Malgré les efforts du gouvernement, le taux brut de scolarisation (TBS) est de 18,2 % pour le préscolaire, 81,0% pour le primaire, selon le rapport de l’ANSD de Juillet 2024— bien en deçà de la moyenne régionale. En milieu rural, ce taux est encore plus bas. Les infrastructures d’accueil de la petite enfance sont rares, les éducateurs peu formés, et les programmes inadaptés aux réalités locales.
« La petite enfance est le socle du développement humain. Ne pas investir dans cette phase critique, c’est hypothéquer l’avenir de toute une génération », affirme monsieur Coundoul, éducateur à la petite section dans le village de Barkedji, dans la région de Louga.

Un appel urgent à l’action
Le réseau international REACH (Reporters for Early Age Children in Humanitarian Crisis), à travers une récente déclaration , appelle à intégrer la protection de la petite enfance dans toutes les réponses humanitaires, climatiques et sociales.

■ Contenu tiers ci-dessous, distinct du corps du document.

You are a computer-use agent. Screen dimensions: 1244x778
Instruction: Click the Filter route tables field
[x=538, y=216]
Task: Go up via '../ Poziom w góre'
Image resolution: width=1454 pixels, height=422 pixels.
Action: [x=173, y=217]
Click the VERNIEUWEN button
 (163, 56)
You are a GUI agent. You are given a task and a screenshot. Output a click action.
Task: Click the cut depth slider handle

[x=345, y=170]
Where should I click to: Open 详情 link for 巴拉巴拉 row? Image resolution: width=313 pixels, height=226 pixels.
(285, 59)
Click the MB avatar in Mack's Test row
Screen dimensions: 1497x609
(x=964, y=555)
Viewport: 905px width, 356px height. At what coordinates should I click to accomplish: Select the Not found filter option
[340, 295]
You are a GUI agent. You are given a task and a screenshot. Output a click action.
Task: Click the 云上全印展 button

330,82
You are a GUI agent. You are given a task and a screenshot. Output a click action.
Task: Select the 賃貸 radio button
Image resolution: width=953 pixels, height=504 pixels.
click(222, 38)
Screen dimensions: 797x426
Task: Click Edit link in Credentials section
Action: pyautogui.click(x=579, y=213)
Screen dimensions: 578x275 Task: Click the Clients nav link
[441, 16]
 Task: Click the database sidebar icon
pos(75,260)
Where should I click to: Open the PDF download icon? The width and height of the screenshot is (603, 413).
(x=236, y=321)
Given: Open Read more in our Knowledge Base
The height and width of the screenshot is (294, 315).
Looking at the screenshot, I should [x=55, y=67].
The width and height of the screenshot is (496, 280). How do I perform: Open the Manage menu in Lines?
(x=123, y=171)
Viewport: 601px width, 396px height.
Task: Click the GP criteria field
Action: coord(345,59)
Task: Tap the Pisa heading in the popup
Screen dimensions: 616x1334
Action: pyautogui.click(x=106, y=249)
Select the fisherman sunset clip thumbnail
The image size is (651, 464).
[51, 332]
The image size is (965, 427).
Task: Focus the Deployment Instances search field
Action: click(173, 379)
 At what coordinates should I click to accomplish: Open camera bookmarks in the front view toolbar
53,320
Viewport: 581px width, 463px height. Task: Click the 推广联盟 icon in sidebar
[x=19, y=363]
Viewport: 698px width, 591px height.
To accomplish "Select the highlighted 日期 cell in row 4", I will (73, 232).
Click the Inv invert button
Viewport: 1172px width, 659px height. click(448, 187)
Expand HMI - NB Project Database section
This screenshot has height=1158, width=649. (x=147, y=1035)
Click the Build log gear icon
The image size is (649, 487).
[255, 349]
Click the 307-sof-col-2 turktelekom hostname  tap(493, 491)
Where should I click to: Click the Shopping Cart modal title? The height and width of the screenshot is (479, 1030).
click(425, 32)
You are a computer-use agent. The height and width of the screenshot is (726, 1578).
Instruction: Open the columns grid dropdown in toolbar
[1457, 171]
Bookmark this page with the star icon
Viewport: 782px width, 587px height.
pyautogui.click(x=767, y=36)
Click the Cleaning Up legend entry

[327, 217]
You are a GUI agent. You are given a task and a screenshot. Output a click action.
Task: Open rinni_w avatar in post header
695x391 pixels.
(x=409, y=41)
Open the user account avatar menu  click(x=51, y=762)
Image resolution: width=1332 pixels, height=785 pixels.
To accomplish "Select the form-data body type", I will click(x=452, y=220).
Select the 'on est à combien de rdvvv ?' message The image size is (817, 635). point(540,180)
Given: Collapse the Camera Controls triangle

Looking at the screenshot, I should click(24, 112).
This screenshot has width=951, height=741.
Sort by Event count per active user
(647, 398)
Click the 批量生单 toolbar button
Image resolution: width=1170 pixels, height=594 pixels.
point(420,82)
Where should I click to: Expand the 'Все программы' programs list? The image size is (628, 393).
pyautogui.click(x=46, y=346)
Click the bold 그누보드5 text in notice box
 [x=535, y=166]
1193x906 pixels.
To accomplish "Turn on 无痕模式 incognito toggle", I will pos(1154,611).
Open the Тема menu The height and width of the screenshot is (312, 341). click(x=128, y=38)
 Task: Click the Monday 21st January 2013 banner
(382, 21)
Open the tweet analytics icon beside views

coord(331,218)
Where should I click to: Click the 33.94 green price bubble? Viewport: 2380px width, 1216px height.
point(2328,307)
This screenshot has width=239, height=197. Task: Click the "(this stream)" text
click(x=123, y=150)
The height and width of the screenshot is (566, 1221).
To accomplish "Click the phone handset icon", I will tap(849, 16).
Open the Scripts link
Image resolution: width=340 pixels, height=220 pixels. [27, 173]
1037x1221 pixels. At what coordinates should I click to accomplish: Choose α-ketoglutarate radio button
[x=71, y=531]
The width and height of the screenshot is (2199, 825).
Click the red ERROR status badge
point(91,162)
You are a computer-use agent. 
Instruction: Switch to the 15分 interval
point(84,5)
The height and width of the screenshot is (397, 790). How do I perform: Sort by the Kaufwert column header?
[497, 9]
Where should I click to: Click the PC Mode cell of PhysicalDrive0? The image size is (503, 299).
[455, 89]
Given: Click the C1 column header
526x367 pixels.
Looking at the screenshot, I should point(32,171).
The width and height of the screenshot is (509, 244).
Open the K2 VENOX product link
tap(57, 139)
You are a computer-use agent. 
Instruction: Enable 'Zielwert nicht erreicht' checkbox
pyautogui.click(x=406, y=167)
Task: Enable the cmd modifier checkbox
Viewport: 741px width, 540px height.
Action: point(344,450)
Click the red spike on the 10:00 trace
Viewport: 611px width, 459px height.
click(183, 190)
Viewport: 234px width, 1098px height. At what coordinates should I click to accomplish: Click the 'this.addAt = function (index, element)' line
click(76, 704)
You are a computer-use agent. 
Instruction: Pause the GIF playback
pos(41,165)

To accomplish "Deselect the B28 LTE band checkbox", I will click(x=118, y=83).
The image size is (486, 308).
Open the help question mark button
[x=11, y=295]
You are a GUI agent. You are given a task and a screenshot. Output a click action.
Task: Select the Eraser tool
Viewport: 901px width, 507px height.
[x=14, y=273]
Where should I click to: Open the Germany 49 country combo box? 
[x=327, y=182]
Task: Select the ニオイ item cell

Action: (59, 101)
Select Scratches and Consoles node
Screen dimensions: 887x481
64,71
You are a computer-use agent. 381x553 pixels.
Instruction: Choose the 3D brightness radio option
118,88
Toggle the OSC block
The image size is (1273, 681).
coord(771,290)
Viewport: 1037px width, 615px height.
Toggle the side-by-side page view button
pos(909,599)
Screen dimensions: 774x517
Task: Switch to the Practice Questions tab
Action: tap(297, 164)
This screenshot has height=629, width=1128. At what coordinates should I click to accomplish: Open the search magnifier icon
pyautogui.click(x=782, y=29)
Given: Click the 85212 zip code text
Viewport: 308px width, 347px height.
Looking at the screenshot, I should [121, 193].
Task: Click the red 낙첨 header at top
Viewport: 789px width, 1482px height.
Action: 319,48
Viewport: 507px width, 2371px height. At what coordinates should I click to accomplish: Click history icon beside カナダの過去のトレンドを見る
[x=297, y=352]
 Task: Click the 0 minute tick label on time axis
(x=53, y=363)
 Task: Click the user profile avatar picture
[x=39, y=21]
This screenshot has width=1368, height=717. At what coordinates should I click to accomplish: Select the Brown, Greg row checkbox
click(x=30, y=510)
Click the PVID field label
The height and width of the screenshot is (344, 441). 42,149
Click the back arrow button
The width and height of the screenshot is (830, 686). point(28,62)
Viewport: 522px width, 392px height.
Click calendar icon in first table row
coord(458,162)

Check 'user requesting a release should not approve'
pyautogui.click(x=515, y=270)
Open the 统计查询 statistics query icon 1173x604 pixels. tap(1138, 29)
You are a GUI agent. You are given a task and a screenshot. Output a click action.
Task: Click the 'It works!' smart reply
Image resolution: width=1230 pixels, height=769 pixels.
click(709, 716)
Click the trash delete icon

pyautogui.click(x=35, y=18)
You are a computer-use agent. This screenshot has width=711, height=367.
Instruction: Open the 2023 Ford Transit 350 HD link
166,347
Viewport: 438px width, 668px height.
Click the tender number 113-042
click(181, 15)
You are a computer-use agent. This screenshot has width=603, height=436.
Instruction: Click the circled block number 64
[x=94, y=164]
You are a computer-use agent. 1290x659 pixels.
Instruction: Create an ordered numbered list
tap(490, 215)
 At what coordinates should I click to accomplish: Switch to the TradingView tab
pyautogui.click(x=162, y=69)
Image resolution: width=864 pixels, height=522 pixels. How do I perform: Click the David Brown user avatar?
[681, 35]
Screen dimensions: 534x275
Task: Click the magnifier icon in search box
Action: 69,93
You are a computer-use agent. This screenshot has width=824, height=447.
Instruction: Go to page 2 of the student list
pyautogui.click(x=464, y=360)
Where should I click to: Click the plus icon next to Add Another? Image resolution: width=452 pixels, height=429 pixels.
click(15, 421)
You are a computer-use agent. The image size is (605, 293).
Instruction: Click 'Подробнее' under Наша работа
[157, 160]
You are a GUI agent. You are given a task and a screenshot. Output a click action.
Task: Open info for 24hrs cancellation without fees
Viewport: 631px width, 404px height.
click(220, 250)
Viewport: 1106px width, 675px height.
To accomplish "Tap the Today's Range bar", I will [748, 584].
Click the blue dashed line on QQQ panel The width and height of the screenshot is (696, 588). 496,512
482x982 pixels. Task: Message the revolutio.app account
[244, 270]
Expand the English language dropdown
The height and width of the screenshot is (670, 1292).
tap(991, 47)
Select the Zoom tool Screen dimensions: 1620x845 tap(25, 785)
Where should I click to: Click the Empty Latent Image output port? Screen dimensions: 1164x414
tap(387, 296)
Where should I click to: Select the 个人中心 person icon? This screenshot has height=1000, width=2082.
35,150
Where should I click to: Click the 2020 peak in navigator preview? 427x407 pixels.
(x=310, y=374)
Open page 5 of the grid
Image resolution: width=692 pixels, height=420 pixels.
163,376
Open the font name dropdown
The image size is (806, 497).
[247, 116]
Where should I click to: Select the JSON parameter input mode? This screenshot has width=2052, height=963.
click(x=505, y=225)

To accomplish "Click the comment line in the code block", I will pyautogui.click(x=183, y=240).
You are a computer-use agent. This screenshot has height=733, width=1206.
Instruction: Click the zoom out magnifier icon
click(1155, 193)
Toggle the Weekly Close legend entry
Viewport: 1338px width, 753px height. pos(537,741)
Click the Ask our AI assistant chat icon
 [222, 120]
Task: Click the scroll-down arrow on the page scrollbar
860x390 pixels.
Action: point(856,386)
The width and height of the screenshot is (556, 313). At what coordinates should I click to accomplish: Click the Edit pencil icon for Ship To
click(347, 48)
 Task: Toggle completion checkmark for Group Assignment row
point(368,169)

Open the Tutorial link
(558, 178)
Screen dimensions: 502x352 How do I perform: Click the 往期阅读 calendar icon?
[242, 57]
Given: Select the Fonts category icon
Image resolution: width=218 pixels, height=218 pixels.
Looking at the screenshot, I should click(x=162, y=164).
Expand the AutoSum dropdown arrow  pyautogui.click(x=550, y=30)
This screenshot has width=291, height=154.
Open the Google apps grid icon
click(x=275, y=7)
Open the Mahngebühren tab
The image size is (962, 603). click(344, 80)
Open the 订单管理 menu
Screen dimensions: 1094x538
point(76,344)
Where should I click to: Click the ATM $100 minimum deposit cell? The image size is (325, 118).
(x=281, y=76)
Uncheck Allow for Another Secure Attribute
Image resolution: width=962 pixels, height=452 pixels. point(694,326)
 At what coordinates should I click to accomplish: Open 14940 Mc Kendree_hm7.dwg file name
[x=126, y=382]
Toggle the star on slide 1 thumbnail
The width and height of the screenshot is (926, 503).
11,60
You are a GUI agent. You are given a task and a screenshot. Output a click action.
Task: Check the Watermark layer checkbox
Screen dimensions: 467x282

Pour le Sénégal, cela signifie :
● Développer des centres d’accueil communautaires dans les zones rurales et en situation de crise;
● Renforcer les services de santé et de nutrition pour les enfants de moins de cinq ans ;
● Augmenter l’investissement public dans le préscolaire ;
● Former et déployer davantage de professionnels qualifiés pour accompagner les familles ;
● Prendre en compte les besoins spécifiques des tout-petits dans les plans d’adaptation au changement climatique.
La petite enfance est une étape cruciale qui conditionne la santé, l’apprentissage et l’épanouissement des individus tout au long de leur vie. La négliger revient à compromettre les fondations du développement humain et de la cohésion sociale. Au Sénégal, les enfants de moins de cinq ans demeurent insuffisamment pris en compte dans les politiques publiques, malgré leur vulnérabilité et l’importance stratégique de cette période. Ce manque d’investissement accroît les inégalités, fragilise les acquis en matière de développement et limite les capacités du pays à faire face aux crises actuelles et futures. Pour bâtir une nation plus résiliente, équitable et prospère, il est essentiel de faire de la petite enfance une priorité nationale. Cela passe par un engagement accru en faveur des services sociaux de base – notamment la nutrition, la santé et l’éducation – afin de garantir à chaque enfant les conditions d’un avenir digne et prometteur.